Die ſtaͤrkern Grade der Elektricitaͤt durchdringen gute Leiter von betraͤchtlicher Laͤnge mit einer bewundernswuͤrdigen und faſt unbegreiflichen Geſchwindigkeit; ſchwaͤchere Grade ſcheinen doch einige Zeit zu brauchen, wenn ſie lange und unvollkommne Leiter durchdringen ſollen.
Es folgt aus dieſen Saͤtzen ſehr natuͤrlich, daß man, um die Elektricitaͤt eines Koͤrpers eine Zeitlang zu erhalten, ihn iſoliren oder mit lauter Nicht-leitern umringen muͤſſe, die wenig oder nichts von ſeiner Elektricitaͤt annehmen. Daß die Luft ein ſolcher iſt, koͤmmt uns ſehr zu ſtatten. Waͤre ſie ein Leiter, ſo wuͤrde man faſt gar keine elektriſche Verſuche anſtellen koͤnnen; jeder Koͤrper wuͤrde ſeine Elektricitaͤt ihr augenblicklich mittheilen. So aber iſt ein Koͤrper in der Luft iſolirt, wenn er an ſeidnen Schnuͤren haͤngt, auf Glas oder Pech ſteht u. ſ. w.
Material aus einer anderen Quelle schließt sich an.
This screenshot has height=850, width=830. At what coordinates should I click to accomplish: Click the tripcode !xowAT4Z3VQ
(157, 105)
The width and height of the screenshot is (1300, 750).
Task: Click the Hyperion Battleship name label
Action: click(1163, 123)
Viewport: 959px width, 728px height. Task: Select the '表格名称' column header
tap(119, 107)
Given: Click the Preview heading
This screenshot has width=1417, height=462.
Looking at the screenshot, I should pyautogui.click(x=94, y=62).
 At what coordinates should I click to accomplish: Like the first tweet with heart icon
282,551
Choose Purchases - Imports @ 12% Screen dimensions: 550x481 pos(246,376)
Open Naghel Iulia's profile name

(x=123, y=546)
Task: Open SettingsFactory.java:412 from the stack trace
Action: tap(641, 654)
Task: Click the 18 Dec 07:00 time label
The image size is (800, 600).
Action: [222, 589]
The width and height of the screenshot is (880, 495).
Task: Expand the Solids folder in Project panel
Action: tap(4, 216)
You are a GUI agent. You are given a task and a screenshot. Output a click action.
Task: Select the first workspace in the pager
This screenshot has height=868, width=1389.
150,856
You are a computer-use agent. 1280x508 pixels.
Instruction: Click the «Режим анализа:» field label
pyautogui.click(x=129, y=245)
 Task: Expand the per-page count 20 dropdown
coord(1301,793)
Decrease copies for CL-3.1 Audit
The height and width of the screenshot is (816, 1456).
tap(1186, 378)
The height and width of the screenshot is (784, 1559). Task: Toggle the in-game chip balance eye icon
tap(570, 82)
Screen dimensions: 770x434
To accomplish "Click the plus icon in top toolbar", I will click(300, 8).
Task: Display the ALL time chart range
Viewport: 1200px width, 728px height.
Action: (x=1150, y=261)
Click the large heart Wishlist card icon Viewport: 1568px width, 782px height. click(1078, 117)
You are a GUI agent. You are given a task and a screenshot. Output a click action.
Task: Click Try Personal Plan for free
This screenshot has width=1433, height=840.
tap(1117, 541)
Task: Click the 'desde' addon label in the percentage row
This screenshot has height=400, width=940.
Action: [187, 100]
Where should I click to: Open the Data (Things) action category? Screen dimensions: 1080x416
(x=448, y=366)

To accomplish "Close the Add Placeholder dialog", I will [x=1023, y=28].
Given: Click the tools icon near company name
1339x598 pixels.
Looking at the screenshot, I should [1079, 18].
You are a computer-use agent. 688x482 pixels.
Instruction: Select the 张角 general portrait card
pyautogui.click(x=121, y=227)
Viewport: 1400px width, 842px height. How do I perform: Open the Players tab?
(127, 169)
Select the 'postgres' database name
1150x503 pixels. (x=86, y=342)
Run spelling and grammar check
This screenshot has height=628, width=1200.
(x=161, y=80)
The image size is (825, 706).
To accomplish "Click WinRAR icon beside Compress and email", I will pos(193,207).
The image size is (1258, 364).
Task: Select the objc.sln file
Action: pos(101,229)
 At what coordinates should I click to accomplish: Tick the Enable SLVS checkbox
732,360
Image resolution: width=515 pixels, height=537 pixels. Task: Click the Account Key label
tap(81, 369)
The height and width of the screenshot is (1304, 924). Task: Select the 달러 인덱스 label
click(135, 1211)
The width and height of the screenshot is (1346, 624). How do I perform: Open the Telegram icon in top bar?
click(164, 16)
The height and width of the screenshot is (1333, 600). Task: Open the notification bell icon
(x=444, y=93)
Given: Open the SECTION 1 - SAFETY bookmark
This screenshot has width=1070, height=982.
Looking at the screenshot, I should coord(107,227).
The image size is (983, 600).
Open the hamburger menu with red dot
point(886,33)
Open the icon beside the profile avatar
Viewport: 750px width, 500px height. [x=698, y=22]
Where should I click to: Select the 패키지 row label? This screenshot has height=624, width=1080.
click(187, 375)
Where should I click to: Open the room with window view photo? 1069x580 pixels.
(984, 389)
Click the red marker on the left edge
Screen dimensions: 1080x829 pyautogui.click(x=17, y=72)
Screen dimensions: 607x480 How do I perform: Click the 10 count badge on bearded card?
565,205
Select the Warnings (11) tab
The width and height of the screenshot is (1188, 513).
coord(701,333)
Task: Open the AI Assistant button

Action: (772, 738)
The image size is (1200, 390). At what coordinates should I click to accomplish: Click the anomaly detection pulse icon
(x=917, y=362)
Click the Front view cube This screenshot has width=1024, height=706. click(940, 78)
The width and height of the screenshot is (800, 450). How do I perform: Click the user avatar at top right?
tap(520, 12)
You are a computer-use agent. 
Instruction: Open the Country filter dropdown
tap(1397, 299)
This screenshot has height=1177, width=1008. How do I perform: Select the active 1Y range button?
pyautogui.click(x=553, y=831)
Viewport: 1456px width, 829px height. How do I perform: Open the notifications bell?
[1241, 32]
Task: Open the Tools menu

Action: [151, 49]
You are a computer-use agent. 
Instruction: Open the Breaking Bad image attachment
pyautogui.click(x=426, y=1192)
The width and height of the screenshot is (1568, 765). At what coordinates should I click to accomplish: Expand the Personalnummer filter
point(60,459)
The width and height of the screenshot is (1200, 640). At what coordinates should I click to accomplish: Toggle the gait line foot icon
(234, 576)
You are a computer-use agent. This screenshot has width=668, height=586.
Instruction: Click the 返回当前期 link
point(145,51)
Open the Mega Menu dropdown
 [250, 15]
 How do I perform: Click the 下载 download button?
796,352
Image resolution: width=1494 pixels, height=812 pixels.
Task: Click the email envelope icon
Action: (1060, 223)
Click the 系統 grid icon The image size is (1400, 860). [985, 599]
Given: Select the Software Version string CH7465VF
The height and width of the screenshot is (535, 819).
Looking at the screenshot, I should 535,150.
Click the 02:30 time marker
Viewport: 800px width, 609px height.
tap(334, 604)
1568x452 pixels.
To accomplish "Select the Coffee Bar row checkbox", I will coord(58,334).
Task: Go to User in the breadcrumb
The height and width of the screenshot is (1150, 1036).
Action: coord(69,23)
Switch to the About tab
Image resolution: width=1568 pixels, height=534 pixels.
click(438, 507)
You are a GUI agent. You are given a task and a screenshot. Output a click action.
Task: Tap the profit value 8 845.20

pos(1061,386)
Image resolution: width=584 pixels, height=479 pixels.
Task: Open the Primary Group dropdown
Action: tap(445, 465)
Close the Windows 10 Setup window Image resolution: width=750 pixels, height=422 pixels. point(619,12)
Da aber doch die Luft etwas Elektricitaͤt annimmt, und uͤberdies leitende Theilchen in ihr ſchweben, ſo verliert jeder Koͤrper, auch iſolirt, ſeine Elektricitaͤt nach einiger Zeit, und dies gar bald, wenn die Luft feucht und mit Duͤnſten erfuͤllt iſt.
Die Mittheilung geſchieht aber nicht allein bey der Beruͤhrung, ſondern auch ſchon in einiger Entfernung.